Consegna:
Riassumi in due frasi l'articolo sulle confische nel processo Antonveneta.

Antonveneta, confiscati 47 milioni

Il processo Antonveneta potrebbe far finire nelle casse dello Stato altri 47 milioni di euro, importi già sotto sequestro da tempo in quanto presunti guadagni sulle speculazioni sui titoli Antonveneta “eterodirette”, per l’accusa, dai vecchi vertici della Banca Popolare di Lodi. Perché la seconda sezione penale del tribunale di Milano abbia ordinato anche queste confische, lo si legge nelle motivazioni della sentenza di primo grado per la fallita scalata della vecchia Bpl su Antonveneta Bpl.

“Al 14 gennaio 2005 la Bpl ha fornito un dato ufficiale della sua partecipazione nella Banca Antonveneta attestato al 2 per cento circa del capitale, a fronte di un rastrellamento azionario operato a mezzo di clienti finanziati nell’ordine del 13 per cento del capitale medesimo, a febbraio 2005 al dato ufficiale del 2,8 per cento è corrisposto un dato sommerso del 19 per cento circa”: da qui emerge il ruolo dei 38 soggetti individuati dalla procura come acquirenti occulti di quote della banca da scalare. Tra questi soggetti, oltre a società riconducibili agli immobiliaristi Danilo Coppola e Stefano Ricucci, a tre hedge funds svizzeri finanziati da Bpl e a un finanziamento a Edizione Holding (gruppo Benetton) rimborsabile con azioni Antonveneta, anche gli imprenditori lodigiani, e storici clienti Bpl, Carlo Baietta, Antonio Cesare Bersani, Giuseppe Besozzi, Massimo Conca, Roberto Corrado, Mario Dora, Marcello Angelo Dordoni, Giuseppe Ferrari Aggradi, Luigi Gallotta, Giampiero Marini, Luigi Pacchiarini e Paolo Secondo Raimondi. I giudici li chiamano gli “interposti lodigiani”.

Per la seconda sezione del tribunale di Milano l’obiettivo delle acquisizioni non dichiarate agli organi di vigilanza era di mantenere il prezzo delle azioni Antonveneta ai riparo dai rialzi che una scalata palese avrebbe inevitabilmente generato. E la banca di Giampiero Fiorani, che in origine di Antonveneta deteneva solo lo 0,012 per cento, doveva acquisire una quota di controllo superando Abn Amro, che invece era già da anni nel patto di sindacato di Atv e deteneva il 12,76 per cento. Un’operazione “impossibile” che a Fiorani sarebbe riuscita, se la procura della Repubblica di Milano non avesse dato seguito alla denuncia presentata nel febbraio 2005 dai legali di Abn Amro e alla delibera Consob del 10 maggio 2005, che segnalava un patto parasociale “occulto” tra Bpl, Gnutti, Lonati e Coppola.

Materiale raccolto:
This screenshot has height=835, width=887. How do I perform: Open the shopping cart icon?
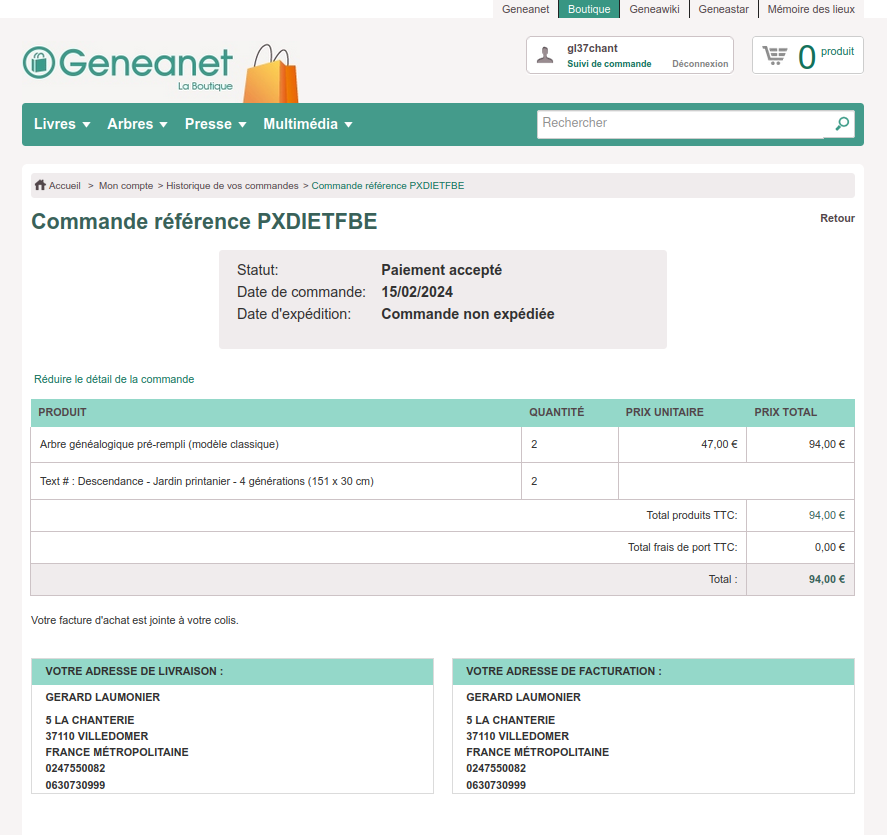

Risposta svolta:
Nelle motivazioni della sentenza di primo grado sulla fallita scalata della Bpl ad Antonveneta, la seconda sezione penale del tribunale di Milano spiega perché ha ordinato la confisca di altri 47 milioni di euro, già sotto sequestro come presunti guadagni delle speculazioni sui titoli Antonveneta. Per il tribunale, i 38 soggetti individuati dalla procura come acquirenti occulti di quote dovevano tenere basso il prezzo delle azioni, in un'operazione che sarebbe riuscita a Fiorani se la procura di Milano non avesse dato seguito alla denuncia dei legali di Abn Amro e alla delibera Consob del 10 maggio 2005.